Perhaps you’ve heard the term “classroom of the future” before. It may immediately bring to mind an image of an elaborately set-up room, with advanced technological features and laboratory-style furniture. While the physical aspects and features of classrooms are progressing and are certainly significant, equally important are the pedagogical benefits that future classroom design can provide and the advantages it can give both teachers and students in that regard.
The physical design of the future classrooms themselves optimally accommodate certain learning space necessities for STEM instruction. For example, hands-on learning spaces that allow for use of equipment and other training material are important. Along the same lines, space that allows for group collaboration is essential for STEM teaching purposes. Furniture in the classrooms should be mobile and flexible to allow rearranging as needed, and storage space should be offered that is easily accessible for students and teachers. (Kennedy)
The effective delivery of STEM curriculum within the classroom is also very important, and new advances in classroom design can help promote it. There have been efforts to furnish STEM-oriented classrooms in ways that prioritize teaching “the skills and training needed” in related fields (Kennedy). Delivering STEM curriculum in “more innovative and effective ways” is essential in achieving these goals, such as through classrooms “that facilitate collaboration” and “enable group learning activities that integrate STEM subjects” (Kennedy). There are aspects of STEM (especially aspects of science) that cannot be learned purely through the use of textbooks and necessitate a more learner-centered approach; curriculum therefore needs “to be examined and aligned with learner-centered practices if teacher instruction is to become truly learner-centered” (Yager). New classroom design can promote these practices and allow them to be implemented.

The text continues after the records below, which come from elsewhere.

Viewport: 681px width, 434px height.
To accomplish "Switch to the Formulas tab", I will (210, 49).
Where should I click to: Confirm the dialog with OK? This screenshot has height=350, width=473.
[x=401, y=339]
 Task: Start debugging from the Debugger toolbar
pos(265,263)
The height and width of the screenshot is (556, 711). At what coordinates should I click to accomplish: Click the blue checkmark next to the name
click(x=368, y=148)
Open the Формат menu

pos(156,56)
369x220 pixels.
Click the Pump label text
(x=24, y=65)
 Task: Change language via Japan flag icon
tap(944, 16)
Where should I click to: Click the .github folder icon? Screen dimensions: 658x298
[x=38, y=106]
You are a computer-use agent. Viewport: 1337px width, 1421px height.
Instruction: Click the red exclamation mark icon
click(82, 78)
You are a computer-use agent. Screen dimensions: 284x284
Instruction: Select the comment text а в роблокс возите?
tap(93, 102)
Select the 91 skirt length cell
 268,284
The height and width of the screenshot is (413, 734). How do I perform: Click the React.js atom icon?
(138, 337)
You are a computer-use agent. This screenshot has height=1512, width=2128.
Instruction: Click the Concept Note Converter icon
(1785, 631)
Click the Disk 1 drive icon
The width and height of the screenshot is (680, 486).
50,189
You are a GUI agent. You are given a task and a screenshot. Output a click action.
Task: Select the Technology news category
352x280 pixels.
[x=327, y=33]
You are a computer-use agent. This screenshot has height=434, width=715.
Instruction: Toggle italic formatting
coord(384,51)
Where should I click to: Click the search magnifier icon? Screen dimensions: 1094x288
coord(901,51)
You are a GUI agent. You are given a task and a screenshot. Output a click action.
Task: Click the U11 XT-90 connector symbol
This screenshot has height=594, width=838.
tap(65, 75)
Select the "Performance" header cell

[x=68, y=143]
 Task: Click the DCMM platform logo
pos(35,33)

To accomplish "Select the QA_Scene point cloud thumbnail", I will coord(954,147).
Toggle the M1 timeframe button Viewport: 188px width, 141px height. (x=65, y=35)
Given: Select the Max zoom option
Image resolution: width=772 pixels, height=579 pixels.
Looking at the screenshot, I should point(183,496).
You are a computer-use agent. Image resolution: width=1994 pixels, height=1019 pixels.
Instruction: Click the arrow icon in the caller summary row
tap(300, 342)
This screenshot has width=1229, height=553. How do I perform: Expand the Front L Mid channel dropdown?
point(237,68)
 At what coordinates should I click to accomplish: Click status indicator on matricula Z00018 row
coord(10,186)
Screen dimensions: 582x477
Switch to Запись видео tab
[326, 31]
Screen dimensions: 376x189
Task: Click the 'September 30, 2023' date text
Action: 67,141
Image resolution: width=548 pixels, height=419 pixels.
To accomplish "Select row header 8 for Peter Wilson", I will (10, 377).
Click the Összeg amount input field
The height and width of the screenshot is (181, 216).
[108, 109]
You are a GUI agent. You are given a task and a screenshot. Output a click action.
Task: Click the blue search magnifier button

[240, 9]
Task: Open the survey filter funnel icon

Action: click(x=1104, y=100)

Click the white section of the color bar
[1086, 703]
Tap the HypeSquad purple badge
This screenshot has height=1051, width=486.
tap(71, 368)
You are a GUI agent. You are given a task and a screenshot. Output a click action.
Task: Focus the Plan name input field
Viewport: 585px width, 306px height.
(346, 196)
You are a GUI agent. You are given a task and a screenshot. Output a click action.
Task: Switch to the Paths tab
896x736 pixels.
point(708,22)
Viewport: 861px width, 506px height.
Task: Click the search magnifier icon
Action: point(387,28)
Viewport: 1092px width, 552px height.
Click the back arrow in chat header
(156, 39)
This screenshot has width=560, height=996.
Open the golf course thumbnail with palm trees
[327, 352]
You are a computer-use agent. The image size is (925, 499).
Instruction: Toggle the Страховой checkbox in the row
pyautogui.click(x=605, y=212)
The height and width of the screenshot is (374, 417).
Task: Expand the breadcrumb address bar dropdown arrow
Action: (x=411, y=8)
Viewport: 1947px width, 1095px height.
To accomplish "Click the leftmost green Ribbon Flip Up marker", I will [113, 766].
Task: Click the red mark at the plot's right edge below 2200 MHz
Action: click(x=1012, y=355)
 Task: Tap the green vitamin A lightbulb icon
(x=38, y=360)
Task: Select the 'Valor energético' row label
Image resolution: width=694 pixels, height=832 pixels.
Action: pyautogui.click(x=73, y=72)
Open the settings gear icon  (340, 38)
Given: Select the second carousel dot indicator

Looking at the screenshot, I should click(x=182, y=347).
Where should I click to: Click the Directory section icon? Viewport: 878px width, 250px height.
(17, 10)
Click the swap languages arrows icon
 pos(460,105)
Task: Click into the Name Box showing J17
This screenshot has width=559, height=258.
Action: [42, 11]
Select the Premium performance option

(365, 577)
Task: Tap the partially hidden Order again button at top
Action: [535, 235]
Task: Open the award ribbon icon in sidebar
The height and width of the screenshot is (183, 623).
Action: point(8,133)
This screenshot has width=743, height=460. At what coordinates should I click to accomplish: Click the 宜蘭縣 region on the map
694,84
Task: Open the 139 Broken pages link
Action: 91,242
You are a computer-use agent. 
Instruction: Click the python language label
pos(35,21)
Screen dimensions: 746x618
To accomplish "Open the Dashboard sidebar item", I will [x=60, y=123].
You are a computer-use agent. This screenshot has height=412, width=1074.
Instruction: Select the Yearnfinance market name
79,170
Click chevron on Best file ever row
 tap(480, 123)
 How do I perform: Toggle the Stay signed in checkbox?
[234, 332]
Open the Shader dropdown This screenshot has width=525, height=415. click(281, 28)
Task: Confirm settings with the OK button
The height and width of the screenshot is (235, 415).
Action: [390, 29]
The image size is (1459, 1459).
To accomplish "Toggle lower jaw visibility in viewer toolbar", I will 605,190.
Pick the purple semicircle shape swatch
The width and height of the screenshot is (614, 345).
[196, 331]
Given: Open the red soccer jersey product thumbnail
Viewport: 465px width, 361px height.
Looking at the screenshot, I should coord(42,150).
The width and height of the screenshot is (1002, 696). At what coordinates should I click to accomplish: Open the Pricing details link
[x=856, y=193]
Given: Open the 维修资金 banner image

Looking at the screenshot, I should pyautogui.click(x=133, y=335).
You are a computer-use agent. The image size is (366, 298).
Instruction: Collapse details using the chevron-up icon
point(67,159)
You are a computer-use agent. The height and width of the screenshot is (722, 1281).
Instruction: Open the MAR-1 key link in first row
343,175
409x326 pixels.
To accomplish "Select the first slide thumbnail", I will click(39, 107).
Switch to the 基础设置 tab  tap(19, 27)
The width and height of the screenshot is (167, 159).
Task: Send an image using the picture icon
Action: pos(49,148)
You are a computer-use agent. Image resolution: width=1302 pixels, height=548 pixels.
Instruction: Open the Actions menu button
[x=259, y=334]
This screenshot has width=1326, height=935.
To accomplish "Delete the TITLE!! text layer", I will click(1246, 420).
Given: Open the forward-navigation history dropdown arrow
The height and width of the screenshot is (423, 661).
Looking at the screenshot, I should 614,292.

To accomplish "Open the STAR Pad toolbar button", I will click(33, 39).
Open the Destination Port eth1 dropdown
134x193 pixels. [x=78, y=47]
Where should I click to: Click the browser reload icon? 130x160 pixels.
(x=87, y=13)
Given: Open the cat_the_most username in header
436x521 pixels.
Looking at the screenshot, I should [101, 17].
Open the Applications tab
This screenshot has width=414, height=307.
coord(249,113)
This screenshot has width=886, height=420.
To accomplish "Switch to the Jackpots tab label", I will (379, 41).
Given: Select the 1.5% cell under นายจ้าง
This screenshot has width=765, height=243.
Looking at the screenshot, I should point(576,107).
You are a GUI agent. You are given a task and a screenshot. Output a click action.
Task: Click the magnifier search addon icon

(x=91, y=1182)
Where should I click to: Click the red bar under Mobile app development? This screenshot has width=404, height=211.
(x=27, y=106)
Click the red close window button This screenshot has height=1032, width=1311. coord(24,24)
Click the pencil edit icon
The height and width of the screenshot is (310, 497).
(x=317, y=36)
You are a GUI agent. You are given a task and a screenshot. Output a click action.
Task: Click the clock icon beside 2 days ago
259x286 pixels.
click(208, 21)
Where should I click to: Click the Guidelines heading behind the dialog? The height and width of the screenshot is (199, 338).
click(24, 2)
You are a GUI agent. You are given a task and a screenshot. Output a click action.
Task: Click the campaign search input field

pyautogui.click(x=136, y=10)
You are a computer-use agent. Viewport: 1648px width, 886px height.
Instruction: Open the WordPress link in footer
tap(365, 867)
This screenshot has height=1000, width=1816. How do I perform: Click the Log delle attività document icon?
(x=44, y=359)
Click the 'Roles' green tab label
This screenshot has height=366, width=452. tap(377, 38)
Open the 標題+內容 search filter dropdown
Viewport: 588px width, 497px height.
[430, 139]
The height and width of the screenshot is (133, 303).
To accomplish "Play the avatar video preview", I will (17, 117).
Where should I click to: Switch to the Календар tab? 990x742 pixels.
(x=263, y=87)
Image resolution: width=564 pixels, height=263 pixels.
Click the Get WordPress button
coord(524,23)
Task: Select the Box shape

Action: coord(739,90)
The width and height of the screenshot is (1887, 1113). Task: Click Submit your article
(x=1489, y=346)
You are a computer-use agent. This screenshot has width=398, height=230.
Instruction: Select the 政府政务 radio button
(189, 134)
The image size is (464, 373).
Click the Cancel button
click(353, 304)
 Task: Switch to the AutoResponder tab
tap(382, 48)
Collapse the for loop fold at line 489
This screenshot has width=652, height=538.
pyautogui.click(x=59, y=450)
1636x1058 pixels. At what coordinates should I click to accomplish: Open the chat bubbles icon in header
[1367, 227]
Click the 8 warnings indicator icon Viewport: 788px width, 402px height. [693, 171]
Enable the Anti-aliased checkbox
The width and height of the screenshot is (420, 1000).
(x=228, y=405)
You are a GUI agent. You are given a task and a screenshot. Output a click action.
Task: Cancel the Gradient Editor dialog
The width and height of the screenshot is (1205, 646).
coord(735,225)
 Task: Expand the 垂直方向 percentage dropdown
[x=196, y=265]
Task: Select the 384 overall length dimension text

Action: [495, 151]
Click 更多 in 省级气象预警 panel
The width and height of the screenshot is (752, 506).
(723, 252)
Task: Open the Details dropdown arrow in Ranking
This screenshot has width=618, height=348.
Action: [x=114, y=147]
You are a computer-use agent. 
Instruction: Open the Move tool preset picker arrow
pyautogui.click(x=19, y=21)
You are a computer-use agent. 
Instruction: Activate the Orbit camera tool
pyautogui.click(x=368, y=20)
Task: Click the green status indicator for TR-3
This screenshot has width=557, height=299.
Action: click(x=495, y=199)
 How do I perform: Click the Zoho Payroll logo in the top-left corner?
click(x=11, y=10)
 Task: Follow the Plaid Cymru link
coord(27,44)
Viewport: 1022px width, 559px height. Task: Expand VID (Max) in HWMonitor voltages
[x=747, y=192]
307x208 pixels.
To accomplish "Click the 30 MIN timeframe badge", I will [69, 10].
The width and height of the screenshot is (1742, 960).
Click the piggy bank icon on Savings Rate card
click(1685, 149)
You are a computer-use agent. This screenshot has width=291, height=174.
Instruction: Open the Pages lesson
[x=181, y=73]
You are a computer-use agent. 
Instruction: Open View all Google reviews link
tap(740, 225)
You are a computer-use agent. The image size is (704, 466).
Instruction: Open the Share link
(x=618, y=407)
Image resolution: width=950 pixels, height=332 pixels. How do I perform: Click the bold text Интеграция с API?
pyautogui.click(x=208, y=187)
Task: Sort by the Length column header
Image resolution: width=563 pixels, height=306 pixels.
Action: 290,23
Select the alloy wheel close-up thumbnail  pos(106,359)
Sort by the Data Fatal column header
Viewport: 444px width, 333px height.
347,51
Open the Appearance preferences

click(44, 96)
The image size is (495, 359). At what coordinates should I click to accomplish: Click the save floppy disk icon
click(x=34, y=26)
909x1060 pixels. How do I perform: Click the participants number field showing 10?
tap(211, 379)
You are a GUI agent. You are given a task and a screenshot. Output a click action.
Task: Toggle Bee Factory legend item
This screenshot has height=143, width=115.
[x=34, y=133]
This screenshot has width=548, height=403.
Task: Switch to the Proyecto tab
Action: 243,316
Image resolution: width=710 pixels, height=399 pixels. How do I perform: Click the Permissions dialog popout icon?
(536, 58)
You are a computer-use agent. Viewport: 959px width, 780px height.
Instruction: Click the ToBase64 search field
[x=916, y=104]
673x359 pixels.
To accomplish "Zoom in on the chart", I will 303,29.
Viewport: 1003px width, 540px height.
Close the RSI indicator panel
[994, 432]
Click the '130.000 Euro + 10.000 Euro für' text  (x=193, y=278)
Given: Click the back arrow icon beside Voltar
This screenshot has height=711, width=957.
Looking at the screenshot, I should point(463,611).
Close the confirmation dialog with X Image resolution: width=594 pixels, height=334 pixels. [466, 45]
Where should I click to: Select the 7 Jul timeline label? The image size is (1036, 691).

While the new design of classrooms lends itself to collaboration and STEM learning goals, the classrooms must also be utilized correctly by students and instructionally leveraged by teachers in ways that achieve this level of learning and collaboration. This can be done through practices such as engaging students in activities/projects that promote conceptual learning through experience and teachers taking on a facilitator or guide-like role in the classroom. Acting as facilitators may redefine the roles of teachers a bit, but the student-centered and student-driven learning benefits can be immense (Yager). The instructional advantages are not isolated to just STEM-related concepts either, as these classrooms and practices can help develop communication skills, effective listening, and understanding of differing perspectives for students (Bowman).
So while the physical design of a classroom is what may be most striking initially, the pedagogical benefits and the ways students and teachers can utilize these spaces for effective learning and instruction are what truly makes the “classroom of the future” important.
Butler, Andrew, et al. “Integrating Cognitive Science and Technology Improves Learning in a STEM Classroom.” Educational Psychology Review, vol. 26, no. 2, June 2014, pp. 331-340.
Bowman, Richard F. “Learning in Tomorrow’s Classrooms.” Clearing House, vol. 88, no. 2, Mar/Apr2015, pp. 39-44.
Kennedy, Mike. “Furnishing STEM Spaces.” American School & University, vol. 89, no. 2, Oct. 2016, pp. 24-27.
Yager, Robert. “The Role of Exploration in the Classroom (STEM).” Society, vol. 52, no. 3, June 2015, pp. 210-218.